*TASK TO COMPLETE*.
Exactly the lines from the one containing "You are a GUI" to the last line of the records, inclusive, are to be transcribed; include no others.

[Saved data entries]
--- --- ---

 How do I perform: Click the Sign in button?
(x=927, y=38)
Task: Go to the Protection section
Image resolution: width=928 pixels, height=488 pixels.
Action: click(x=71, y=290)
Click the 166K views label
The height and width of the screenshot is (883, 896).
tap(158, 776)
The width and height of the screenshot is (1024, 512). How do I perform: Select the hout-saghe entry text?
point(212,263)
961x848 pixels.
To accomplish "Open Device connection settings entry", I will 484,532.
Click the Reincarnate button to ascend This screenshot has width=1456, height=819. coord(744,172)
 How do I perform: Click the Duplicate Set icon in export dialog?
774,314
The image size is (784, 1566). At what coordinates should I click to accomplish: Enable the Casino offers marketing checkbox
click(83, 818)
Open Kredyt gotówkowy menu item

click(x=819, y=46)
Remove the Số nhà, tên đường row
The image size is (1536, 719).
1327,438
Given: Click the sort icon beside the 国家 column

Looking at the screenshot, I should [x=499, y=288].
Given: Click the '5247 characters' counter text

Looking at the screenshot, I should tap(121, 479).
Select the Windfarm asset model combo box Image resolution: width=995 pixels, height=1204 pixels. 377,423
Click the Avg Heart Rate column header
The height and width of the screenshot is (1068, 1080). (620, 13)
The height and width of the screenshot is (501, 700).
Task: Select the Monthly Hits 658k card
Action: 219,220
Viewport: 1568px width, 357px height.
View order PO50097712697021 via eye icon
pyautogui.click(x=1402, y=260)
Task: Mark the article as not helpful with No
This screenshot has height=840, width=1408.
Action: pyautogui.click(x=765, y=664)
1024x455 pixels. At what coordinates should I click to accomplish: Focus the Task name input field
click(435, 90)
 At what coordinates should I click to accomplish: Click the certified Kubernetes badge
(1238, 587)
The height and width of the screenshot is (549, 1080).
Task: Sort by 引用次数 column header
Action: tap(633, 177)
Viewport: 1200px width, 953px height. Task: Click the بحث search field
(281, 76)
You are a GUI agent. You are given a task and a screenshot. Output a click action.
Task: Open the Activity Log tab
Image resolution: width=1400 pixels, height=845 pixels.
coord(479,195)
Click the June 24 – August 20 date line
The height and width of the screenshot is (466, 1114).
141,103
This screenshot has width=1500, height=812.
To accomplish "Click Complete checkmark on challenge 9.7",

--- --- ---

*RESULT OF THE TASK*.
You are a GUI agent. You are given a task and a screenshot. Output a click action.
Task: Open the Activity Log tab
Image resolution: width=1400 pixels, height=845 pixels.
coord(479,195)
Click the June 24 – August 20 date line
The height and width of the screenshot is (466, 1114).
141,103
This screenshot has width=1500, height=812.
To accomplish "Click Complete checkmark on challenge 9.7",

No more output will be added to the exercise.